(EXTRACTED MATERIAL)

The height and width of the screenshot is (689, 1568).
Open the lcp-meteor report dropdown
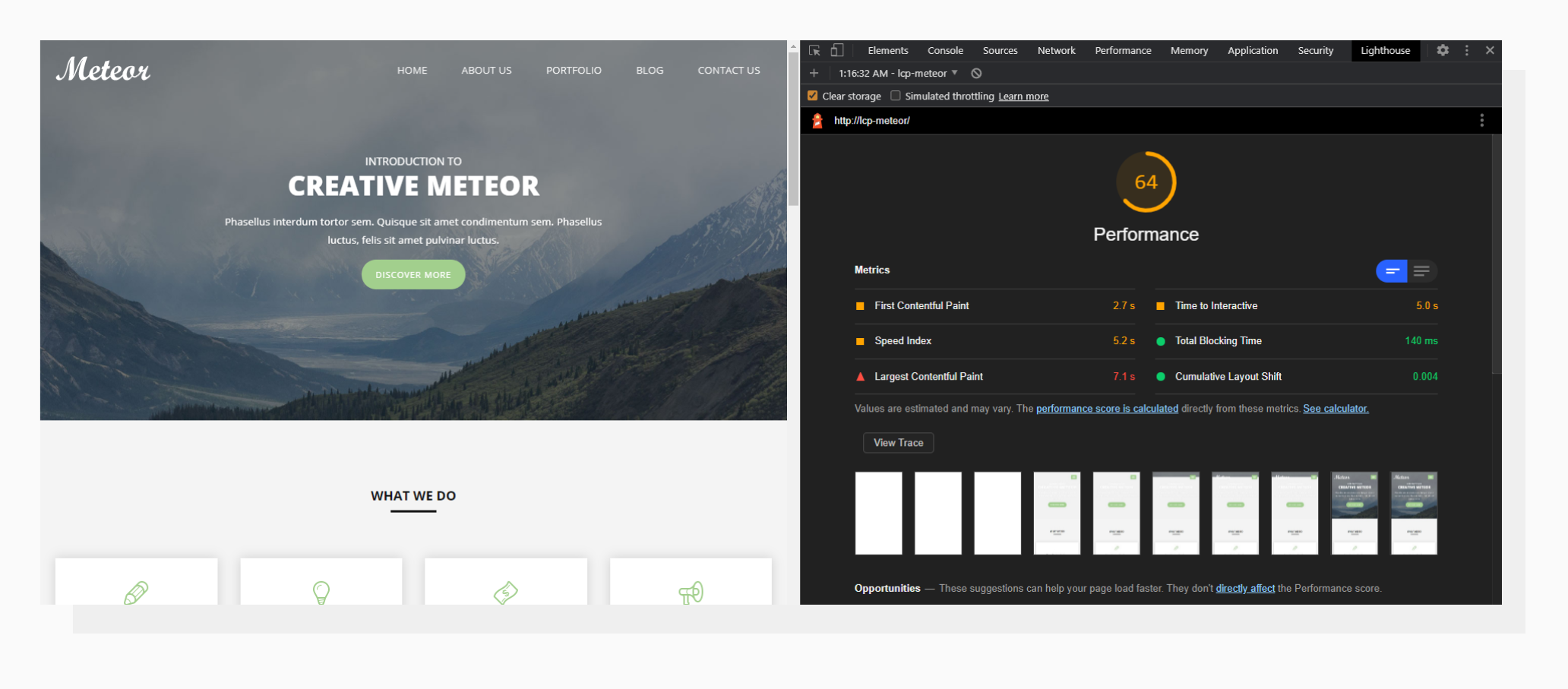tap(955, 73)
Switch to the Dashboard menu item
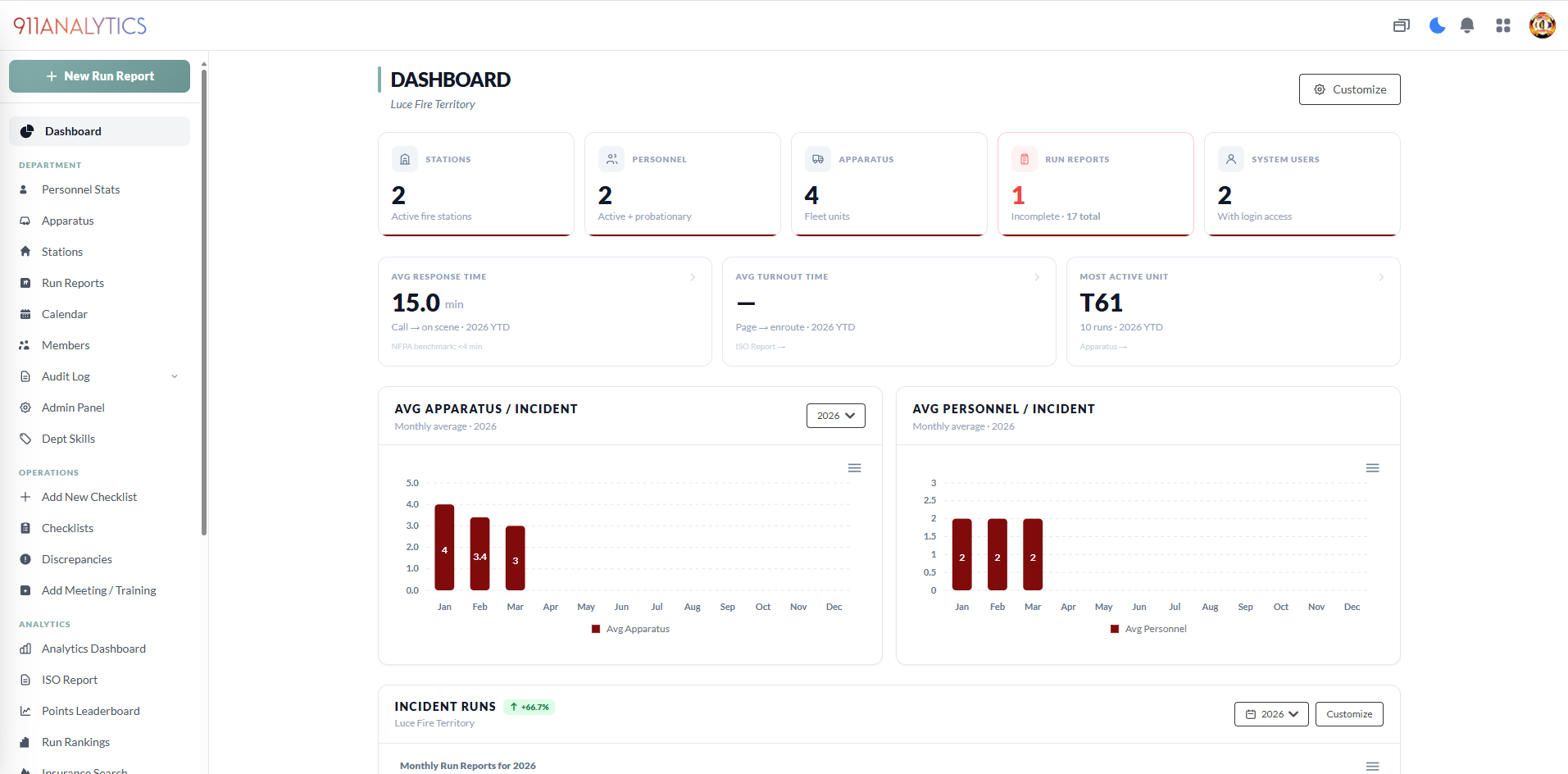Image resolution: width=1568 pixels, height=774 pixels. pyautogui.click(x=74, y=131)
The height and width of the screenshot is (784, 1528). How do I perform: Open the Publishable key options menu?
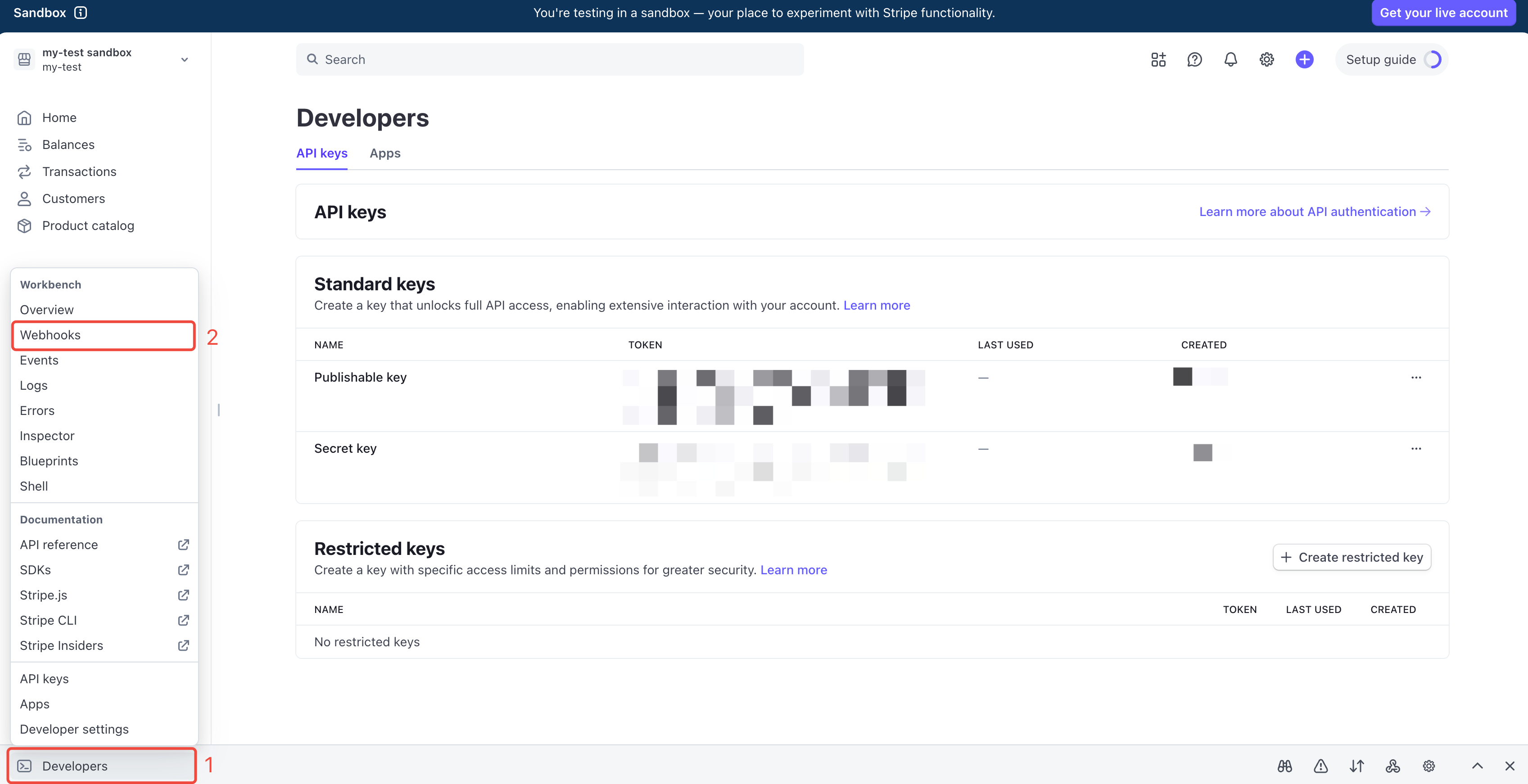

(End EXTRACTED MATERIAL)

- EXERCISE REQUIREMENTS:
The expected answer is every line in the data above that carries the string "screenshot".

- RESULT FOR THIS TASK:
The height and width of the screenshot is (689, 1568).
The height and width of the screenshot is (784, 1528). How do I perform: Open the Publishable key options menu?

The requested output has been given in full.